All’avaro non piacciono le cose, bensì la possibilità di farne uso, le possiede ma non le usa. Egli vorrebbe possedere tutto, ma smarrisce beni preziosi per la sua vita, diventando solo e infelice.
Una significativa descrizione della personificazione dell’avarizia si può trovare anche ne I fratelli Karamazov di Dostoevskij. «L’avarizia può essere immoderata in due maniere rispetto ai beni esterni. Primo, direttamente, cioè nell’acquistarne e nel conservarne più del dovuto. Secondo, l’avarizia può importare una mancanza di moderazione negli affetti che uno prova per le ricchezze: e cioè amore, compiacenze o desideri esagerati verso di esse».
L’avarizia, visto che non riguarda un bisogno del corpo, ricerca soddisfazione di tipo affettivo. La caratteristica spirituale dell’avarizia si nota anche dal fatto che non dice mai basta! Questa insaziabilità rappresenta per i padri della chiesa il vero pericolo di questo vizio capitale; mentre gli altri vizi si placano quando raggiungono l’oggetto, qui non c’è mai una fine. I padri sottolineano spesso l’angoscia che assilla l’avaro, considerata come una serpe che si morde la coda; più possiede e più viene posseduto da ciò che lo spinge ad accumulare.
Un altro sentimento tipico dell’avaro è la tristezza unita alla delusione di non trovare pienamente quello che brama.
Anche a livello psicologico si può risalire a una vera e propria sindrome dell’avidità, che porta l’uomo a comportamenti compulsivi volti ad accumulare in modo insensato e tutto ciò lo conduce a distruggere il resto della propria vita.
L’avaro smarrisce anche l’autentico valore del bene, che è in se stesso diffusivo, cioè si sperimenta nel momento in cui si dona agli altri. Infatti, Dante, nel VII canto dell’Inferno, afferma che gli avari risorgeranno con il pugno chiuso, proprio a simboleggiare il loro modo di approcciarsi alla vita. Essi volevano stringere tutto a sé, ma finiscono per stringere il vuoto per l’eternità.

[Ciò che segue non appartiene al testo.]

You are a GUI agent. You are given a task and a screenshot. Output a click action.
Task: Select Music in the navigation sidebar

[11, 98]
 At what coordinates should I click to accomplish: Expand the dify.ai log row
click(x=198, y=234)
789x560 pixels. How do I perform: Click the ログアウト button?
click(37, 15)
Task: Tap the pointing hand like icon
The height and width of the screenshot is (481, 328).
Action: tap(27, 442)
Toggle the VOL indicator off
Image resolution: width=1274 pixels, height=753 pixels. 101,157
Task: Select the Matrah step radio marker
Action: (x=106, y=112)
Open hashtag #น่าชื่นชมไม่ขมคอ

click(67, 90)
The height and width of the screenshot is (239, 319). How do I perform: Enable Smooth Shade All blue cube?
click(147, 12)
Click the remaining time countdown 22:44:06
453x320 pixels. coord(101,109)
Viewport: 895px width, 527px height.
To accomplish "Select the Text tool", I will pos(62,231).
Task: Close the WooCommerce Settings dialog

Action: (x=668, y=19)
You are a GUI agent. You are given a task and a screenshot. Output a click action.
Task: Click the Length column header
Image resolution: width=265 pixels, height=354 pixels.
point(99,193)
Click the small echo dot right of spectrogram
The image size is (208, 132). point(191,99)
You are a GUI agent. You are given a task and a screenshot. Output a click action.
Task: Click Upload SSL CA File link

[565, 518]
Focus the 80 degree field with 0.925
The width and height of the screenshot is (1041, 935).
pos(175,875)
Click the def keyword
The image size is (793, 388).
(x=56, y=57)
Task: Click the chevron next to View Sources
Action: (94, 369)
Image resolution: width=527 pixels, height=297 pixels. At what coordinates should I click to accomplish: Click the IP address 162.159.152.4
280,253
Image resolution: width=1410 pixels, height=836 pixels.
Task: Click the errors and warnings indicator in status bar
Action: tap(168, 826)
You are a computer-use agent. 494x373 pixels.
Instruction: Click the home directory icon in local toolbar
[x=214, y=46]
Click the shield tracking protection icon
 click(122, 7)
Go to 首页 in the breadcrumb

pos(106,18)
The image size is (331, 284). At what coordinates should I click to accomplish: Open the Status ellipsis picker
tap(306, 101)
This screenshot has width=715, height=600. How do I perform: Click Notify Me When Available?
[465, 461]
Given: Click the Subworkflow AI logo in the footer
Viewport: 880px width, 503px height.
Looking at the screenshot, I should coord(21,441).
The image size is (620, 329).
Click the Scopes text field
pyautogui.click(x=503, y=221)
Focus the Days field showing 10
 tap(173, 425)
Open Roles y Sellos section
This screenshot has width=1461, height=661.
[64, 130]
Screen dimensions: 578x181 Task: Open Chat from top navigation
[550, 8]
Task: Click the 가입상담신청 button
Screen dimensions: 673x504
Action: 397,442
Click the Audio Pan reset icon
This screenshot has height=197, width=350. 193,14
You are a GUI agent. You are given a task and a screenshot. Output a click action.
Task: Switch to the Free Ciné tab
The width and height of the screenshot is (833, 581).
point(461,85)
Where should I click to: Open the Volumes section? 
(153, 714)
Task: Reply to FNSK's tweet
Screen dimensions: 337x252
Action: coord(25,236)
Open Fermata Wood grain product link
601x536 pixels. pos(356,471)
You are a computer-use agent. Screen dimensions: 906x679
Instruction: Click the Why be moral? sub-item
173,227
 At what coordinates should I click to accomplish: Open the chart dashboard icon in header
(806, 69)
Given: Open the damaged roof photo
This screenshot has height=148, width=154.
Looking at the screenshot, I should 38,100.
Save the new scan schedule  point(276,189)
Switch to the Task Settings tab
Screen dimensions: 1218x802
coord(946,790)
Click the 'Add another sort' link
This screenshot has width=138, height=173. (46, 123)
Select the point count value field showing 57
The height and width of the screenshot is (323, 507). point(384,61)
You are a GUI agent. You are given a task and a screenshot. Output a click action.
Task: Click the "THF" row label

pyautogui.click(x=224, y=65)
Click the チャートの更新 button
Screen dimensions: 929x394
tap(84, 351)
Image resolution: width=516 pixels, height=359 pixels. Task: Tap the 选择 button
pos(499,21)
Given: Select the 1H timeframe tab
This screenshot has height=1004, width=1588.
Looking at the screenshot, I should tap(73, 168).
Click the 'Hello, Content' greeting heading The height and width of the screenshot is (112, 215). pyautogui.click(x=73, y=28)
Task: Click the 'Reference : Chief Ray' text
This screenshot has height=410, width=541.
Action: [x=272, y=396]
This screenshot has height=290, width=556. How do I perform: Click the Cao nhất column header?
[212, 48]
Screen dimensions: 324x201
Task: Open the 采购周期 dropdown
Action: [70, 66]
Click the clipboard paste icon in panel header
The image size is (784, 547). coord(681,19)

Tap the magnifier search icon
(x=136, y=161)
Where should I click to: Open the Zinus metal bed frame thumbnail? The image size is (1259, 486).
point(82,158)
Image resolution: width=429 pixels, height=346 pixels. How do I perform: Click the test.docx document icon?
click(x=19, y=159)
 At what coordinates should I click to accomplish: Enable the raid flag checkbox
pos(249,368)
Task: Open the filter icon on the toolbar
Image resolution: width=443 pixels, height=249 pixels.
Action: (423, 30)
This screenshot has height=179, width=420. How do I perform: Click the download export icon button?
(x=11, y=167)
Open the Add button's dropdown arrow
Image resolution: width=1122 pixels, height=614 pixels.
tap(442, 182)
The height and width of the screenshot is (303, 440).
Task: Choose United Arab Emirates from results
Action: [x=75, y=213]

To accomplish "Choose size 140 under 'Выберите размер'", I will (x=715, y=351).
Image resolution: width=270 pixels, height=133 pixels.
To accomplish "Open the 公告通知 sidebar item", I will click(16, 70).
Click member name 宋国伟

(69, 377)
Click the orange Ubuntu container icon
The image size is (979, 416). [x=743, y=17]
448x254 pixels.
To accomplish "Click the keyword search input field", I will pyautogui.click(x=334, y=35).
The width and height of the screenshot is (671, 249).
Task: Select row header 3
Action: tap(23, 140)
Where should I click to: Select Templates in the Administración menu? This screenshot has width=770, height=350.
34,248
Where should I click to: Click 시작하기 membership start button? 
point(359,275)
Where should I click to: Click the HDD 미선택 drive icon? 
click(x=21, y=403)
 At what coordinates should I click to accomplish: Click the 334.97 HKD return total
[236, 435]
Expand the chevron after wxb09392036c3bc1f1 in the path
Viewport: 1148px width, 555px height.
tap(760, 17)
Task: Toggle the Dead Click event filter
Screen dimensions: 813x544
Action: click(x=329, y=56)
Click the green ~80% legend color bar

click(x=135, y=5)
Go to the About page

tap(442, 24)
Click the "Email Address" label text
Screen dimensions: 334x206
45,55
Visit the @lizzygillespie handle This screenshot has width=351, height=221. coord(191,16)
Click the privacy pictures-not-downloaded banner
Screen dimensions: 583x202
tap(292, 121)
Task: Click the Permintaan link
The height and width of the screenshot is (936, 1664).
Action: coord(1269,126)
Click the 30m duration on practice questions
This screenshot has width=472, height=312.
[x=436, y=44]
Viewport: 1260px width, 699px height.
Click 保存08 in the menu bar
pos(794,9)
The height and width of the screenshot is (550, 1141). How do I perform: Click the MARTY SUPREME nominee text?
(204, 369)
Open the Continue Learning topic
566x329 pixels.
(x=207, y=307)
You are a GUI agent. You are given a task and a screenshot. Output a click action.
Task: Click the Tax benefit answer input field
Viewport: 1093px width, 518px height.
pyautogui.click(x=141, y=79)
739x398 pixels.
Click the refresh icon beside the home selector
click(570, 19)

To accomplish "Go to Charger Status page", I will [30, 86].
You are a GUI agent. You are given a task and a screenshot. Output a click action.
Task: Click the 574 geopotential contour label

La virtù contrapposta all’avarizia non è la prodigalità, bensì la liberalità. La libertà nei confronti delle cose spinge ad usarle nel modo migliore, aiutando chi è nel bisogno e praticando la giustizia. Un vero rimedio all’avarizia è quindi la condivisone fraterna, che esprime il senso autentico della povertà cristiana: con una concretezza e prudenza nel dono e nell’elemosina. Solo donando è possibile uscire dalla solitudine in cui si è rinchiuso l’avaro.